Non-unitary gate is a bit of an oxymoron for reasons explained here and here. Qiskit support non-unitary instructions. Gates are Instructions subclasses. A gate, like XGate is an instruction, but not every instruction, such as Reset, is a gate:
from qiskit.circuit import Gate, Instruction, Reset
issubclass(Reset, Instruction) # True
issubclass(Reset, Gate) # False
issubclass(XGate, Instruction) # True
issubclass(XGate, Gate) # True
So Qiskit already supports the notion of non-unitary instruction. You can create your own instruction with to_instruction. For example, this is a "reset to 1" instruction:
- Create a circuit:
from qiskit import QuantumCircuit
reset_to_one = QuantumCircuit(1, name="reset to 1")
reset_to_one.reset(0)
reset_to_one.x(0)
print(reset_to_one)
┌───┐
q: ─|0>─┤ X ├
└───┘
- Convert that circuit into a instruction:
reset_to_one_inst = reset_to_one.to_instruction()
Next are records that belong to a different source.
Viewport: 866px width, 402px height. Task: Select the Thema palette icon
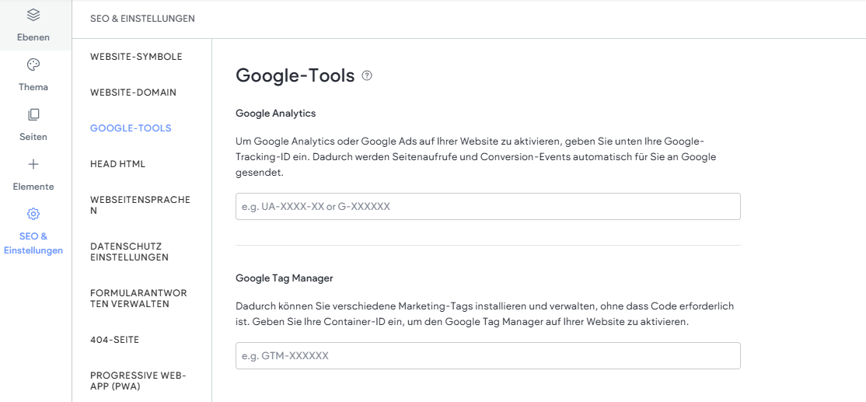[x=33, y=65]
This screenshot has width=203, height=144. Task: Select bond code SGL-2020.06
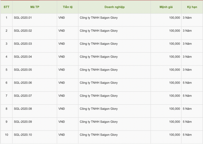(23, 83)
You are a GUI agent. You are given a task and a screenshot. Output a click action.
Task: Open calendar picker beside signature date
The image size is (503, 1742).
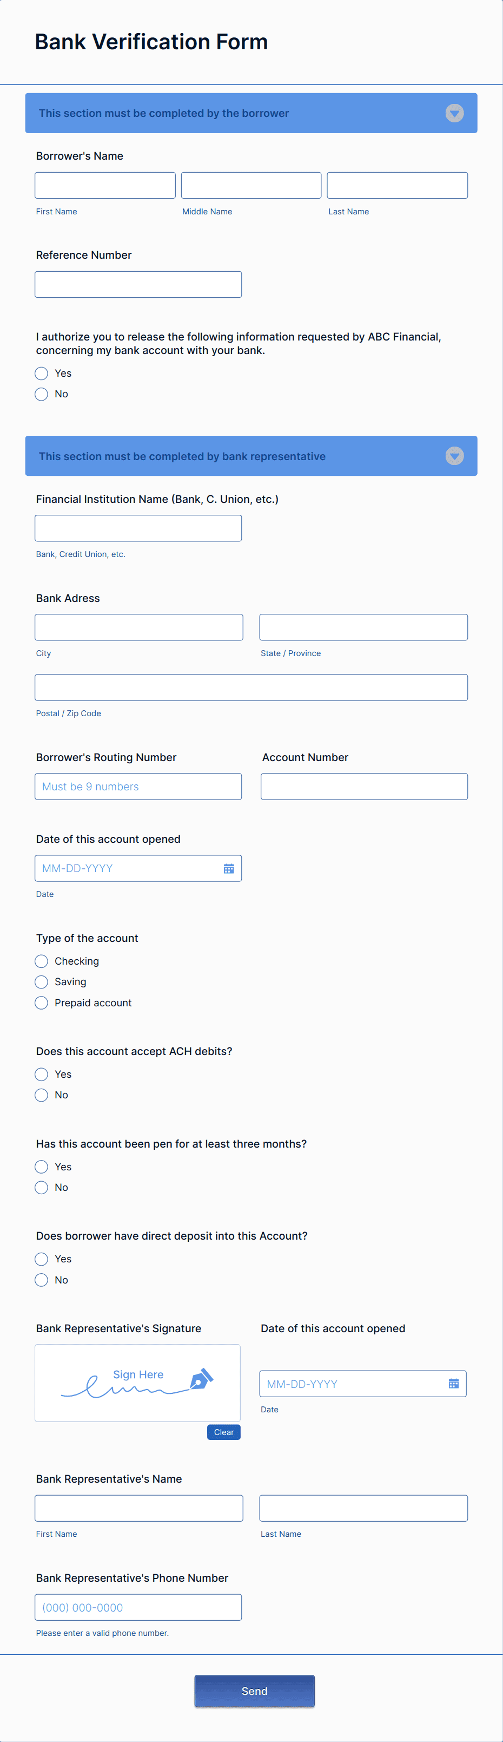click(453, 1384)
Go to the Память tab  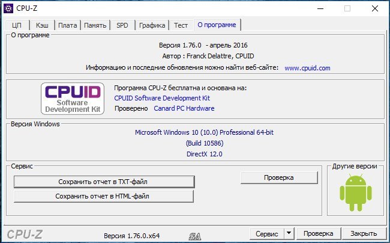(x=95, y=25)
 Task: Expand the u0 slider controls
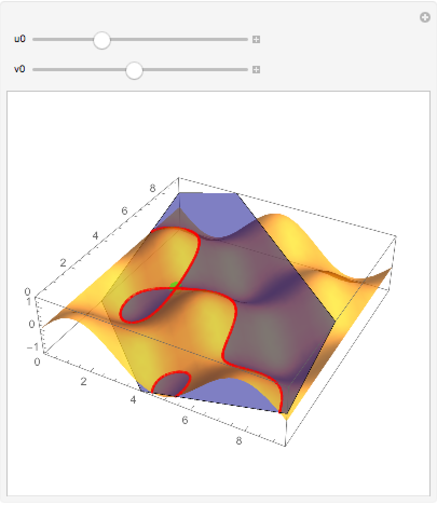point(256,39)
- Add your instruction into a circuit:
circuit = QuantumCircuit(2)
circuit.h(0)
circuit.cx(0, 1)
circuit.append(reset_to_one, [1])
circuit.measure_all()
print(circuit)
┌───┐ ░ ┌─┐
q_0: ┤ H ├──■─────────────────░─┤M├───
└───┘┌─┴─┐┌────────────┐ ░ └╥┘┌─┐
q_1: ─────┤ X ├┤ reset to 1 ├─░──╫─┤M├
└───┘└────────────┘ ░ ║ └╥┘
meas: 2/════════════════════════════╩══╩═
0 1
In this case, $q_1$ will be reset to 1 before being measured into $meas_1$. reset to 1 is a non-unitary instruction.